— START Excerpt provided —
William Black (November 13, 1841December 10, 1898) was a novelist born in Glasgow, Scotland to Mr. and Mrs. James Black.

He was educated with a view to being a landscape painter, a training that clearly influenced his literary life, and as a writer he became celebrated for the detailed and atmospheric descriptions of landscapes and seascapes in novels such as White Wings: A Yachting Romance (1880).

At the age of twenty-three he went to London, after some experience in Glasgow journalism, and joined the staff of The Morning Star, and, later, the Daily News, of which journal he became assistant-editor. He wrote a weekly serial in "The Graphic". In the Austro-Prussian War he acted as a war correspondent.

His first novel, James Merle appeared in 1864, and met with little success. Black later disowned the novel and reputedly bought up copies to destroy them. Two further early novels Love or Marriage (1868) and The Monarch of Mincing Lane (1871) did little to advance his career: and all three were omitted from the collected edition of Black's works issued by the publishing firm Sampson Low from 1892.

It was the publication of A Daughter of Heth in 1871 that at once established his popularity. It tells the story of a young girl brought up in Catholic France, who comes to live with her more austere Protestant relatives in southern Scotland, and ends in personal tragedy. The more light-hearted travel story The Strange Adventures of a Phaeton followed in 1872, and in 1874 A Princess of Thule was another big success and was later adapted into a musical play, The Maid of Arran, by a young L. Frank Baum.

Retiring from journalism the next year he devoted himself entirely to fiction. Several collections of short stories and a further 22 novels followed; the last -- Wild Eelin -- in 1898, just before his death on December 10 of that year.
— END Excerpt provided —
— START Record set —
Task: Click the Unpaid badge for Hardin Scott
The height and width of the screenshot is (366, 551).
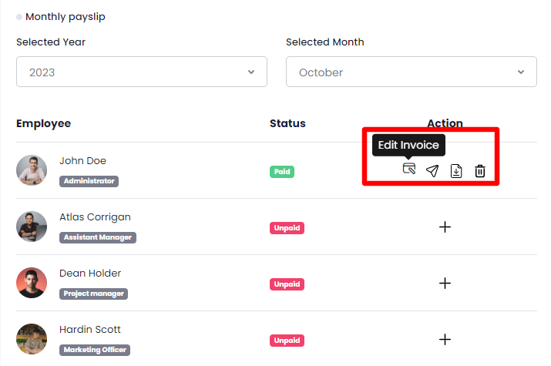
— END Record set —
— START Record set —
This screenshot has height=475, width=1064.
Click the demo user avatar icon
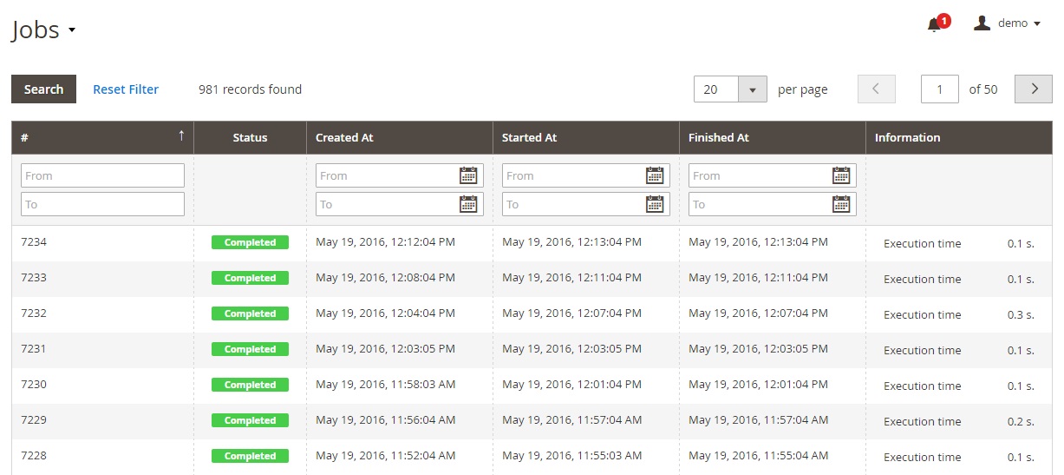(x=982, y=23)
— END Record set —
— START Record set —
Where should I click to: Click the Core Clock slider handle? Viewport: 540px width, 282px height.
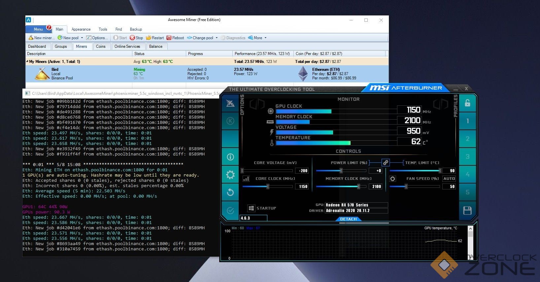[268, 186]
— END Record set —
* _Objectives_
1. Reproduce everything in the William Black biography from "At the age of" down to "Low from 1892.", word for word.
2. Can you carry the William Black biography forward from its final sentence with the part that comes next?

* _Exercise results_
1.
At the age of twenty-three he went to London, after some experience in Glasgow journalism, and joined the staff of The Morning Star, and, later, the Daily News, of which journal he became assistant-editor. He wrote a weekly serial in "The Graphic". In the Austro-Prussian War he acted as a war correspondent.

His first novel, James Merle appeared in 1864, and met with little success. Black later disowned the novel and reputedly bought up copies to destroy them. Two further early novels Love or Marriage (1868) and The Monarch of Mincing Lane (1871) did little to advance his career: and all three were omitted from the collected edition of Black's works issued by the publishing firm Sampson Low from 1892.

2.
In his own lifetime Black's novels were immensely popular and widely read, and were compared favourably with those of Anthony Trollope, though some critics complained that his writings bared too much his interest in hunting and fishing[1]. However, his fame and popularity did not survive long into the twentieth century. His works were widely pirated in the United States, having no protection from copyright laws. He teamed with such well-known authors as Rudyard Kipling, Thomas Hardy, and Walter Besant to abolish this procedure, resulting in the passing of new laws in 1891, but unlike the others, held no grudge against those who sold unauthorized copies of his books while it was legal to do so, which made things easier and friendlier between him and his American publishers[2]. Baum's play was written under this loophole and it is unclear if Black was even aware of its existence.

Among the later novels may be mentioned two further "tragic" tales: Madcap Violet (1876) and Macleod of Dare (1879); Sunrise (1881) a novel of international political intrigue; Shandon Bells (1883) largely set in Ireland; Yolande (1883) which in part deals with drug addiction; Judith Shakespeare (1884) a historical novel featuring the playwright's daughter; and The New Prince Fortunatus (1890) a novel of London theatrical life. Friendship with actor Mary Anderson brought him to the stage twice in mute roles known as "thinkers" (in Romeo and Juliet and The Winter's Tale), but his nervousness interrupted the entire performance[3].

Black also produced the volume Goldsmith (1878) for Morley's English Men of Letters series.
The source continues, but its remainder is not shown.